Sur les îles Mogador du Maroc, un pêcheur avait apparemment observé les faucons assez longtemps pour connaître leur stratagème le plus étrange. De petits oiseaux se retrouvaient parfois coincés dans des trous rocheux, vivants mais incapables de partir, tandis que les faucons d'Éléonore nichaient au-dessus de l'Atlantique.[1]
Les faucons d'Éléonore ont été documentés comme stockant des proies vivantes dans des crevasses rocheuses après avoir arraché des plumes de vol ou piégé des oiseaux là où ils ne peuvent pas se déplacer librement. Les chercheurs l'ont interprété comme un moyen de garder la nourriture fraîche pour plus tard.
En 2015, Abdeljebbar Qninba et ses collègues ont décrit ce comportement à partir de travaux de terrain dans l'archipel au large d'Essaouira. Les oiseaux qu'ils ont trouvés semblaient différents des restes ordinaires. Certains avaient leurs plumes de vol retirées. D'autres étaient poussés dans des cavités étroites où leurs ailes et leurs pattes pendantes n'avaient pas de place pour bouger.[1]

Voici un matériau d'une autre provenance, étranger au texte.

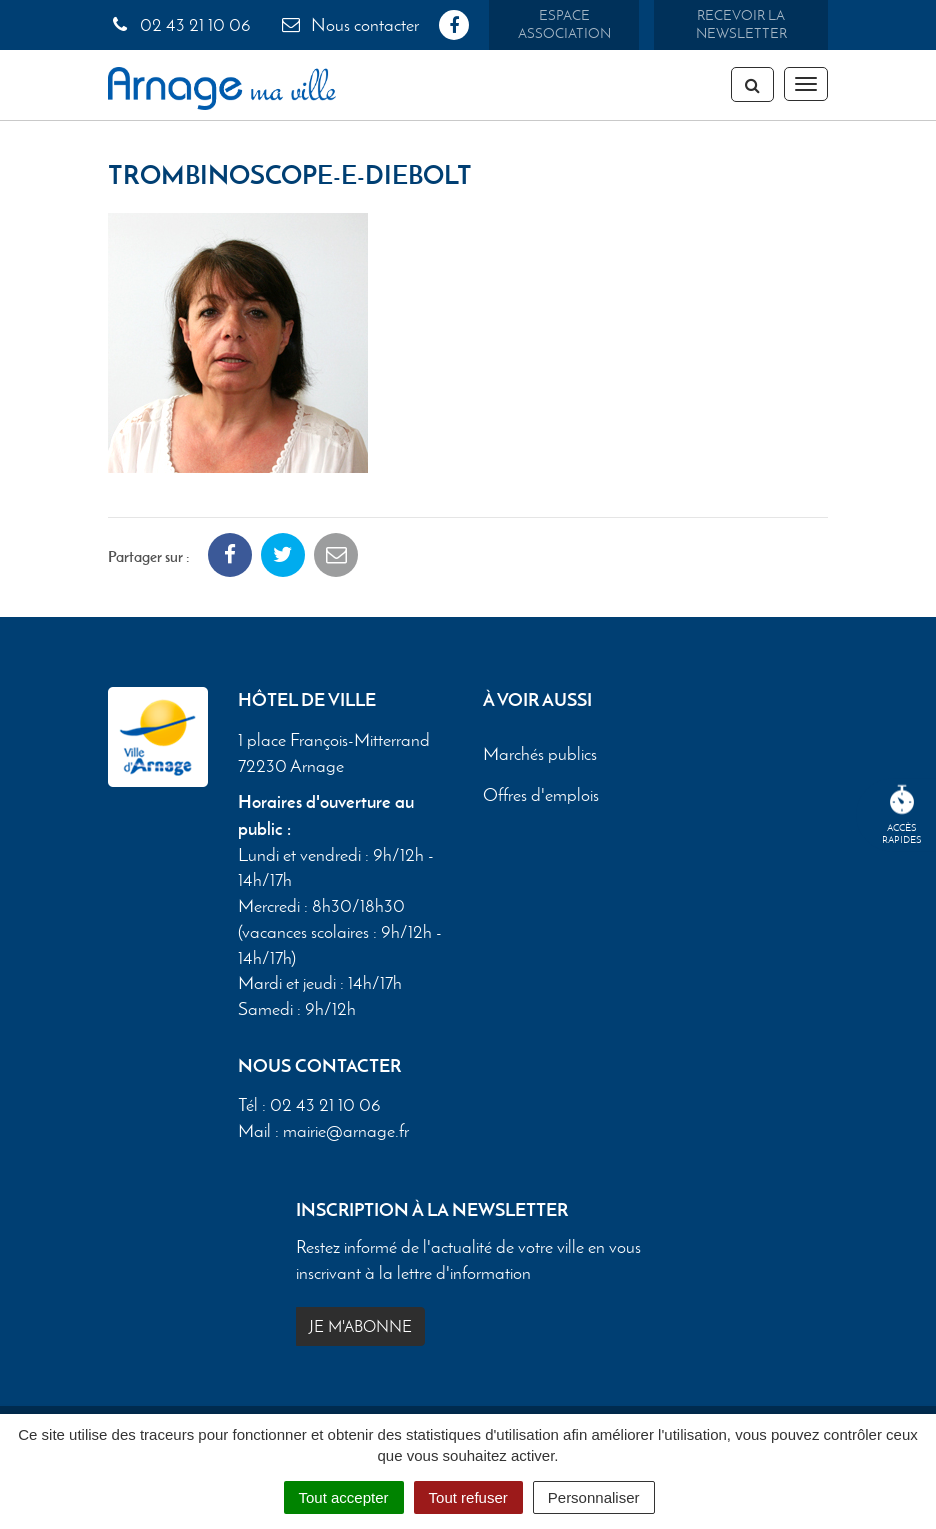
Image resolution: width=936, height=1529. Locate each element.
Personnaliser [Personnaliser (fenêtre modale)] (594, 1497)
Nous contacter (349, 25)
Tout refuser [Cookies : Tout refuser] (468, 1497)
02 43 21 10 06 (179, 25)
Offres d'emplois (541, 795)
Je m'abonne (360, 1326)
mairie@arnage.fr (346, 1131)
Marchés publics (540, 754)
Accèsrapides (902, 815)
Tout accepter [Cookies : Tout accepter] (344, 1497)
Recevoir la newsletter (741, 24)
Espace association (564, 24)
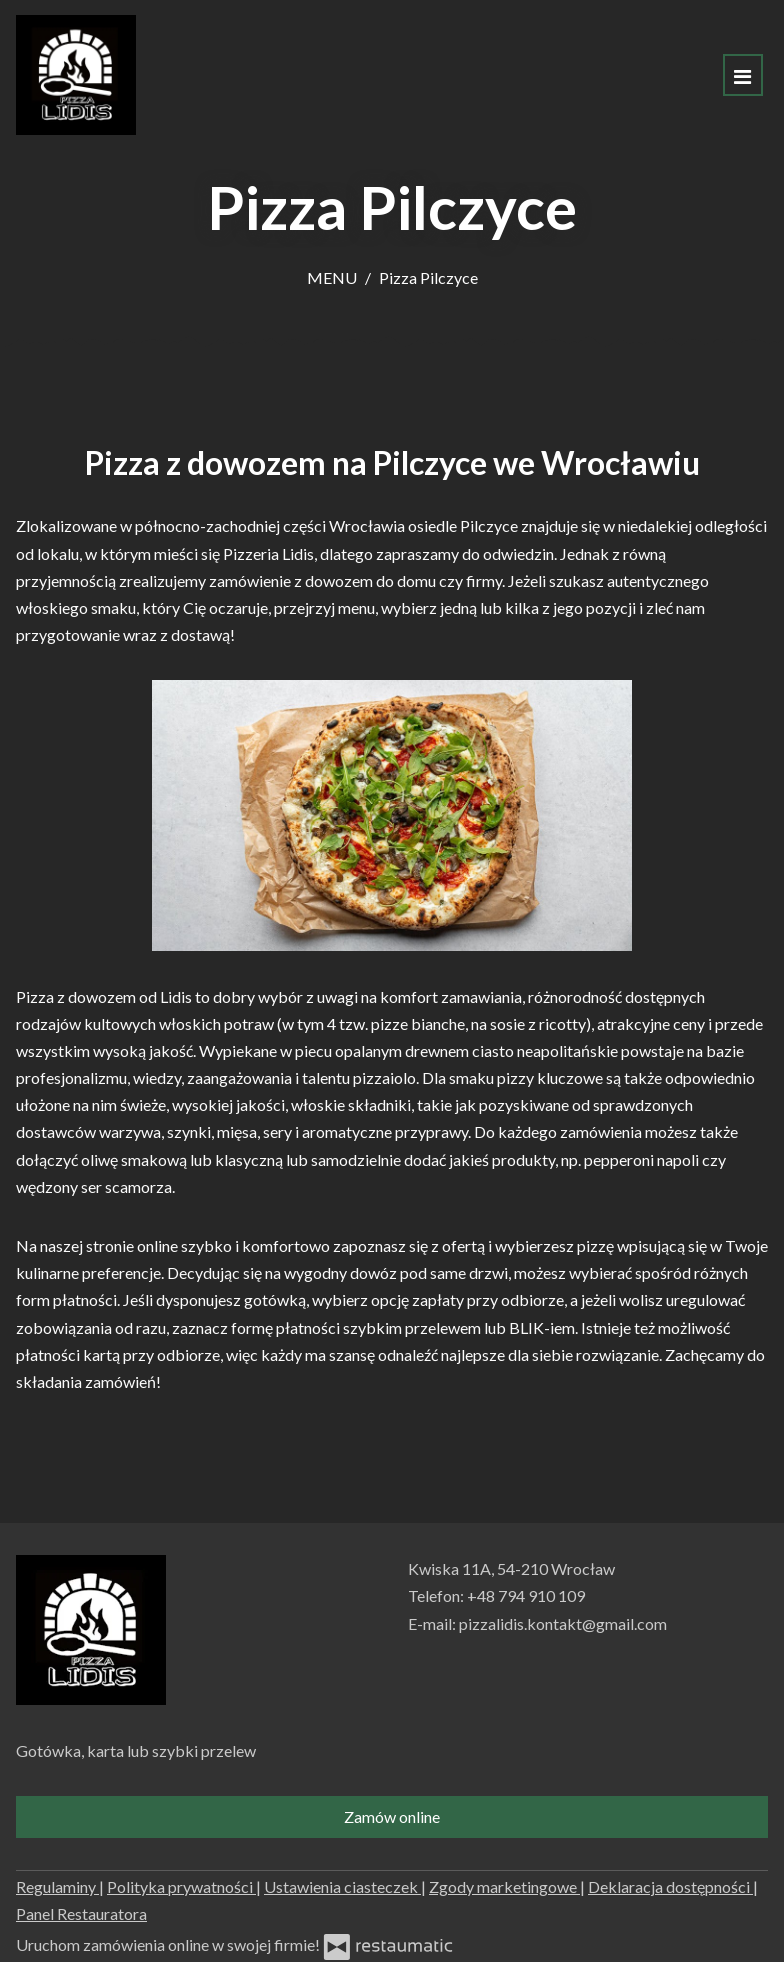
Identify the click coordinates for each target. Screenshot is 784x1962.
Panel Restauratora (81, 1913)
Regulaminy (57, 1886)
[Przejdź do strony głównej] (76, 75)
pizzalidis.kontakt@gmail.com (563, 1623)
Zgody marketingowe (504, 1886)
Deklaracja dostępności (670, 1886)
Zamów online (392, 1816)
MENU (332, 277)
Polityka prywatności (181, 1886)
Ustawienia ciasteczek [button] (342, 1886)
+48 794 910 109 (526, 1595)
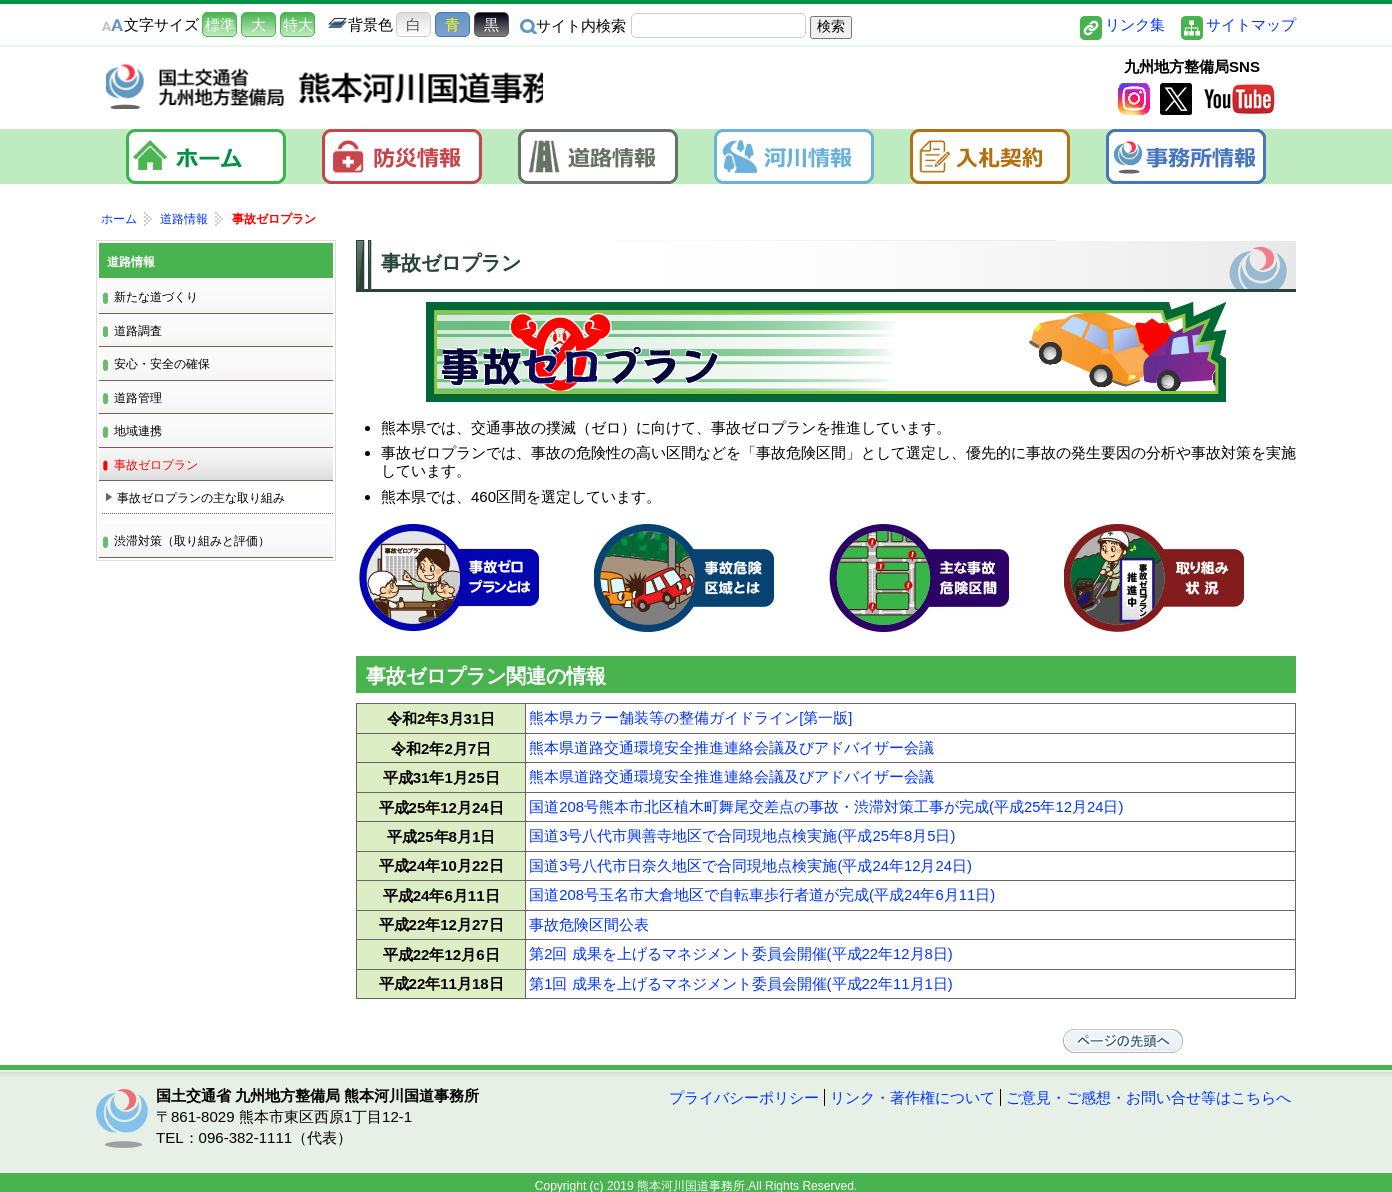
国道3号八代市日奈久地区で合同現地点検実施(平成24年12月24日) (751, 856)
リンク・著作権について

À la fin de la saison de reproduction, le faucon d'Éléonore rencontre un afflux de voyageurs épuisés. L'Animal Diversity Web note que l'espèce se reproduit sur les îles et les côtes méditerranéennes, les jeunes éclosant autour de la période de migration de nombreux petits oiseaux paléarctiques, puis hiverne loin à Madagascar et dans les îles voisines.[2]
Un oiseau capturé près d'un nid a une courte durée de vie utile. Les proies mortes peuvent sécher trop rapidement si les poussins ne les mangent pas. Les chercheurs de Mogador ont suggéré que garder un oiseau en vie pendant un ou deux jours donnait aux faucons de la nourriture fraîche au bon moment, une petite solution sinistre à un problème de stockage.[1]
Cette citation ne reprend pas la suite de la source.